Convert only the lines beginning with the one that contains "Click the draw" and running through the one that contains "pos(715,431)" into a Markdown table with a Row column holding a row number and a Line column holding the line. Leave out any blank lines.

Text and item location entries:
## START

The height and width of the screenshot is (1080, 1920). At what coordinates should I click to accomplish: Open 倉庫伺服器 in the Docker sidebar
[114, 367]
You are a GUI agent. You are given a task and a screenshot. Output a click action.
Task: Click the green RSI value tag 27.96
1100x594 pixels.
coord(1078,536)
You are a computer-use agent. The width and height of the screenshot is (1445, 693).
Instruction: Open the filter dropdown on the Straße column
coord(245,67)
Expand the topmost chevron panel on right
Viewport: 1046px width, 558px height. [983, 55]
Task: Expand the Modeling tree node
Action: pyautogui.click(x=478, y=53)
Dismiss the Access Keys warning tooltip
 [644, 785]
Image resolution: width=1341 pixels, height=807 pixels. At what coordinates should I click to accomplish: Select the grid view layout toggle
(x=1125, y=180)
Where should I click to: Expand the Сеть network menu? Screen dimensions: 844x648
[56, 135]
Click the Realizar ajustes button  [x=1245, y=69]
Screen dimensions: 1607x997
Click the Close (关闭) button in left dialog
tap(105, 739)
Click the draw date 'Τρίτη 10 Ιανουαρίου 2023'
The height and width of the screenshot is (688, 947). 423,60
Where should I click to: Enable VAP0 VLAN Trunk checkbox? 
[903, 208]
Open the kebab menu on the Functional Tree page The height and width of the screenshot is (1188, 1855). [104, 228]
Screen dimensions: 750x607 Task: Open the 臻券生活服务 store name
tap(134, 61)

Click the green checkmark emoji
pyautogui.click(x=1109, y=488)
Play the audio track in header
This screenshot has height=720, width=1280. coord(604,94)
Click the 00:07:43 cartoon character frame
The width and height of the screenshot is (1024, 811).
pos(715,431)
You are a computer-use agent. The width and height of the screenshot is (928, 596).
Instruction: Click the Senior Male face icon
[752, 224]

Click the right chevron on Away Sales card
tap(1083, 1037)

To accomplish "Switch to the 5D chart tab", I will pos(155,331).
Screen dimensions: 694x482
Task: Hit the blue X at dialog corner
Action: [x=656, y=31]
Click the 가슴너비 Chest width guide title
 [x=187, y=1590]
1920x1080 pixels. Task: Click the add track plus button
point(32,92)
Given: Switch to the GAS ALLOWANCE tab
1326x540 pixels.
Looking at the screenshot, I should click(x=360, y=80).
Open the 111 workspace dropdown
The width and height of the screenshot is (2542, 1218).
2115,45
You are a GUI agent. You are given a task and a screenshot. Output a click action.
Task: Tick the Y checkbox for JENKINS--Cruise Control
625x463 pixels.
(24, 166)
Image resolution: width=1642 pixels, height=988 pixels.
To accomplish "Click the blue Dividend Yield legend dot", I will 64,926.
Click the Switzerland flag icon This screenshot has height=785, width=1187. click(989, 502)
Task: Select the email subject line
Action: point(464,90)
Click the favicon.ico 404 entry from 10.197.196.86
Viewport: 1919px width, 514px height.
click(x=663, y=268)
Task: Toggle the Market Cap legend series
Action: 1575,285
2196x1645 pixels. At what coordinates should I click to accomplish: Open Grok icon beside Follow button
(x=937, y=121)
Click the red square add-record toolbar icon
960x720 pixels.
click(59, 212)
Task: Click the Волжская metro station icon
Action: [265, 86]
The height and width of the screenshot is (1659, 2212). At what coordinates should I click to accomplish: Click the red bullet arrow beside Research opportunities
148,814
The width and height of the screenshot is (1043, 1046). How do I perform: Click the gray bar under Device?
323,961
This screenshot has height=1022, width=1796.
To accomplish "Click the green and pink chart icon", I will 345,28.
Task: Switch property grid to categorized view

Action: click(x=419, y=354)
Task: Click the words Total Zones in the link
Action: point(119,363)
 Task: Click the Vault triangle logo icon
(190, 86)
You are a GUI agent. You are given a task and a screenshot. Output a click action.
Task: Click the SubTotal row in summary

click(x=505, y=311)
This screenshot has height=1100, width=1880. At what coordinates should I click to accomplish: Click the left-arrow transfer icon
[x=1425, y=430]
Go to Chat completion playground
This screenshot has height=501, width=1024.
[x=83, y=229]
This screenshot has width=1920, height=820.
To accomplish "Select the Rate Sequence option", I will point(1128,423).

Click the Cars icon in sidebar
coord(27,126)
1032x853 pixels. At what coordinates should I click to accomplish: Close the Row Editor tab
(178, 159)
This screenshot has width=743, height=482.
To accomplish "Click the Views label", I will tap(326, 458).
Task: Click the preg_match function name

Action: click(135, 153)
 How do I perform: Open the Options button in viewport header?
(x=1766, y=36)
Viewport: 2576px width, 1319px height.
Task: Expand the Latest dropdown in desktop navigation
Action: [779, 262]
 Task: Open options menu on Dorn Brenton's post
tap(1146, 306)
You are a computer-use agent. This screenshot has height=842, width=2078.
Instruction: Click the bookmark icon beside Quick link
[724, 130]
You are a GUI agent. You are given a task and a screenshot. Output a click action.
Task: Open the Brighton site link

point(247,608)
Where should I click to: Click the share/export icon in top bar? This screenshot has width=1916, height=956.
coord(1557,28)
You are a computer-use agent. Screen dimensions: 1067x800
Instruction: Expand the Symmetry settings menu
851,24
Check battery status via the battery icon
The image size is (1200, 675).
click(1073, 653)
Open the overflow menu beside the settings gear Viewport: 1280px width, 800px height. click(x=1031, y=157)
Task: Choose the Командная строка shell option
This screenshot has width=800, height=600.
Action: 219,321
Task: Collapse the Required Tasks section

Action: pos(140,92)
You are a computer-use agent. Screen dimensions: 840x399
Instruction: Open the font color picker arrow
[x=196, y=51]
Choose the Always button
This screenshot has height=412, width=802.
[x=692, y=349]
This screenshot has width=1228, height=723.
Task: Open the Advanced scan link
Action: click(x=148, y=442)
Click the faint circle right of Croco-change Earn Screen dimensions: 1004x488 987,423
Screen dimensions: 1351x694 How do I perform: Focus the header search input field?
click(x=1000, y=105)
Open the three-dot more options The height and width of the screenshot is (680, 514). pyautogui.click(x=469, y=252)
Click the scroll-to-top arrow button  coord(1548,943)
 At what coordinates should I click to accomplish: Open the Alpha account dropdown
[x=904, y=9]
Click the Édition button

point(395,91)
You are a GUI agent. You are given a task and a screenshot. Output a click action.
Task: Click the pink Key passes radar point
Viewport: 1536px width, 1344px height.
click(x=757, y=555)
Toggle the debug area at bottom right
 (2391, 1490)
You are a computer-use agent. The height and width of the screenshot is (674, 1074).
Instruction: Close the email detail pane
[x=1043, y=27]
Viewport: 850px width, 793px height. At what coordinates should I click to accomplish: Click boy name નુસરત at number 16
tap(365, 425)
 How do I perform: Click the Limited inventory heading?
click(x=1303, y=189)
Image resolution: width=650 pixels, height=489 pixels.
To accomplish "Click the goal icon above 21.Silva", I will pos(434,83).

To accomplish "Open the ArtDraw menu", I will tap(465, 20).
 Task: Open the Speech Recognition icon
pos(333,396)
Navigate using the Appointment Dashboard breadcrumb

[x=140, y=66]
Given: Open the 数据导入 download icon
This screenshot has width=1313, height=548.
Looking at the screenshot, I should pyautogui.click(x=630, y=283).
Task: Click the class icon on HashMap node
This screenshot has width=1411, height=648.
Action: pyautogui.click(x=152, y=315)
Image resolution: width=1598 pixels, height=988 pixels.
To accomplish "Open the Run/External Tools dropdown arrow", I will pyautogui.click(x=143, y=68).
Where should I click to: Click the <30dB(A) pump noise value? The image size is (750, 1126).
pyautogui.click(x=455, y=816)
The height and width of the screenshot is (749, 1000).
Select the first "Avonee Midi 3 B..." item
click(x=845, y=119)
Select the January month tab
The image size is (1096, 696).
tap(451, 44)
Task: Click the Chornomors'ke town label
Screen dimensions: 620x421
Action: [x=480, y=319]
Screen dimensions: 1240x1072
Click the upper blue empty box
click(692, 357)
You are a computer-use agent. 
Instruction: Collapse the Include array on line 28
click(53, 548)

## END

> **Task answer**
| Row | Line |
|---|---|
| 1 | Click the draw date 'Τρίτη 10 Ιανουαρίου 2023' |
| 2 | The height and width of the screenshot is (688, 947). 423,60 |
| 3 | Where should I click to: Enable VAP0 VLAN Trunk checkbox?  |
| 4 | [903, 208] |
| 5 | Open the kebab menu on the Functional Tree page The height and width of the screenshot is (1188, 1855). [104, 228] |
| 6 | Screen dimensions: 750x607 Task: Open the 臻券生活服务 store name |
| 7 | tap(134, 61) |
| 8 | Click the green checkmark emoji |
| 9 | pyautogui.click(x=1109, y=488) |
| 10 | Play the audio track in header |
| 11 | This screenshot has height=720, width=1280. coord(604,94) |
| 12 | Click the 00:07:43 cartoon character frame |
| 13 | The width and height of the screenshot is (1024, 811). |
| 14 | pos(715,431) |